Claressinka Anderson’s series of eight large-scale photographs present an intimate chronicle of three generations of her mother’s family from their roots in the Czech Republic. Anderson is captivated by the ephemeral nature of memory and its metaphorical consonance with liminal spaces: doors; windows; mirrors; and corridors. Windows are a prominent feature of Through Your Ghosts, Darkly; they serve as a symbol of both the porous psychic boundary between past and present and of the photographic lens itself. The interaction between one’s subjective memories and the permanence of the photographic medium is a unifying theme throughout Anderson’s pieces.
It is for this reason that Anderson eschewed digital enhancement and actually travelled to the Czech Republic to stage these photographs. Using the same slide projector located in the front of the gallery, Anderson projected photographs of her mother’s childhood onto the same physical locations where they were originally taken. Anderson notes that she included her mother in these new photographs because she wanted “to photograph my mother now, as part of her past.” As a young woman, Anderson’s mother fled communist Czechoslovakia and was unable to return until after the Velvet Revolution of 1989. Shortly after her mother’s escape, Anderson’s grandfather died suddenly, without ever reuniting with his daughter. Anderson’s series therefore represents a cathartic expression of familial continuity. By returning to their ancestral land, Anderson and her mother reckon with their past, their family’s past and the history of the Czech Republic.
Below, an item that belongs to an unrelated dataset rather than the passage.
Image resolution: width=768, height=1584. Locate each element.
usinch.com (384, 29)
The projected image in each photograph functions for the subject as a physical presence of the memories that influence and define her present reality. In each piece, the present must confront a literal representation of the past. With each photograph, Anderson creates a completely unique space where the past and present exist simultaneously on the negative itself. The photographs exude a quiet, meditative quality which presents the viewer with the opportunity to consider how their own memories affect how they view and shape their present. In “Untitled”, Anderson’s adult mother stands in the shadows below the window of the room in which she was born. Anderson’s mother is not immediately apparent to the viewer, who instead first gravitates to the lit window and the adjacent image of her mother as a young woman in summer clothes sitting calmly in the same window. Gradually, the viewer appreciates the figure standing in her heavy winter clothes beneath the ghostly apparition. Each figure serves to balance the photograph, creating light and dark, each image anchoring the other: neither the summery image of her mother’s youth nor the present-day woman in winter can exist without the other. The co-existence of past and presence also illustrates an important aspect of this series’ thesis: that memory is a ghost, “an actual physical presence that haunts us.”
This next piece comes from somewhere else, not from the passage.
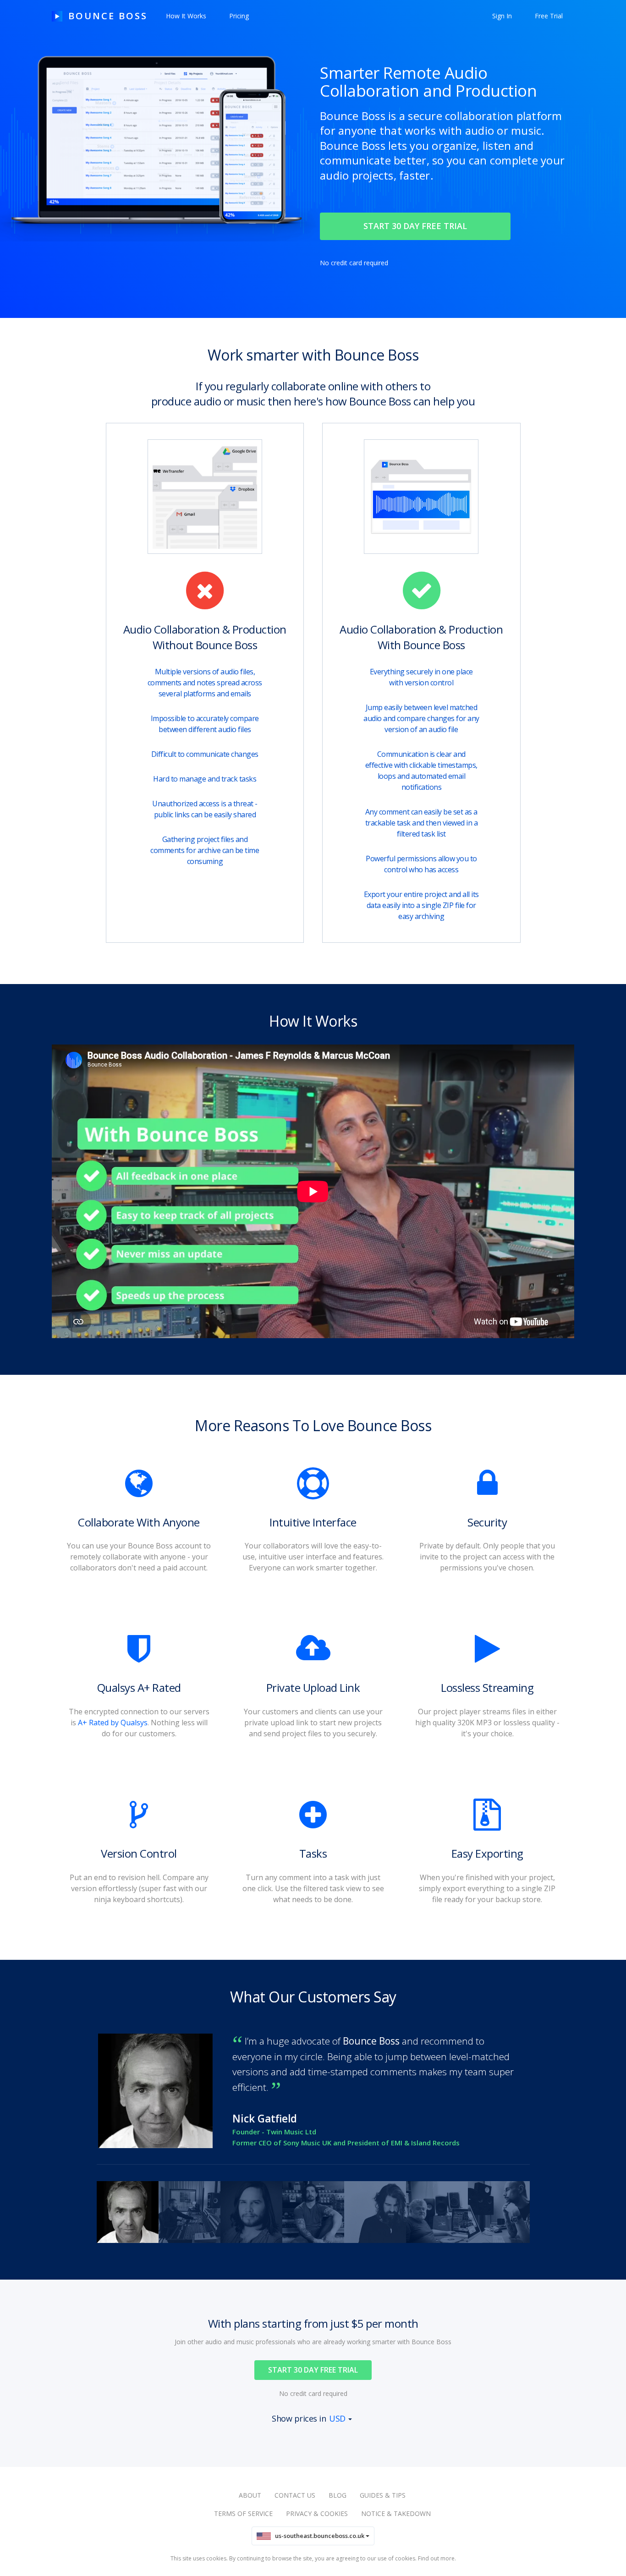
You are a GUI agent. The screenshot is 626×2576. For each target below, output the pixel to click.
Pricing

An individual’s memory and its implications for the present are not limited to a single person, however; Anderson argues that familial history functions as a kind of memory. Her original poem, which serves as an introduction to this series and is projected on the gallery wall, begins: “Three women I hold in me…,” and continues: “even those that cannot write remember still…” Anderson is quietly, but assertively, inserting herself into the work: the lens functions again as a type of window or corridor, fluidly connecting Anderson with her mother’s past.
Anderson’s unique combination of specificity and universality are encompassed in her exhibition’s title: Through Your Ghosts, Darkly. An interpolation of a passage from the King James translation of Paul’s first letter to the Corinthians, the title speaks to both the timelessness of these themes and to their adaptability to an individual’s personal stories.